[DATA UNDER STUDY Boundary: Start]

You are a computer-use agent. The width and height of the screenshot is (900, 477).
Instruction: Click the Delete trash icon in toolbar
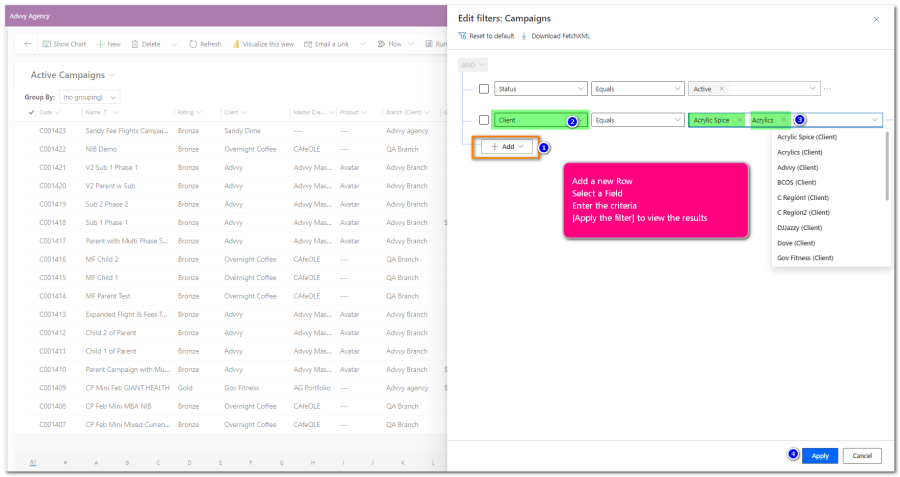[134, 44]
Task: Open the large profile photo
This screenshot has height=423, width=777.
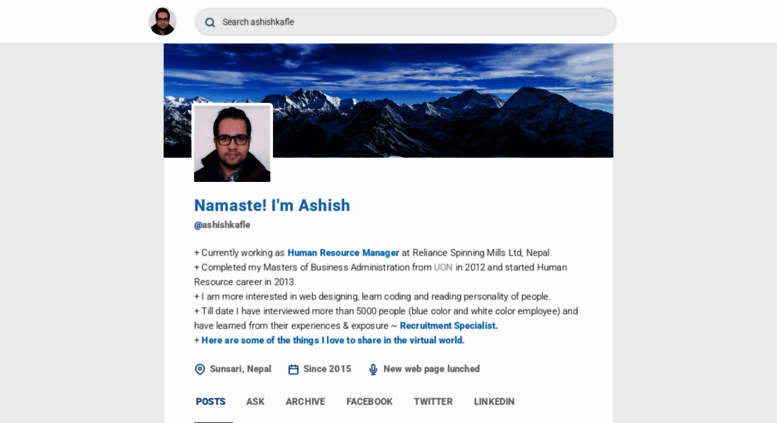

[DATA UNDER STUDY Boundary: End]

_WHAT YOU HAVE TO DO_
Pictures are to be left out when the lines from the one containing "Instruction: Click the" through the end of the records above are repeated exactly; no other line is wanted.

_RESPONSE TO THIS EXERCISE_
Instruction: Click the Delete trash icon in toolbar
[134, 44]
Task: Open the large profile photo
This screenshot has height=423, width=777.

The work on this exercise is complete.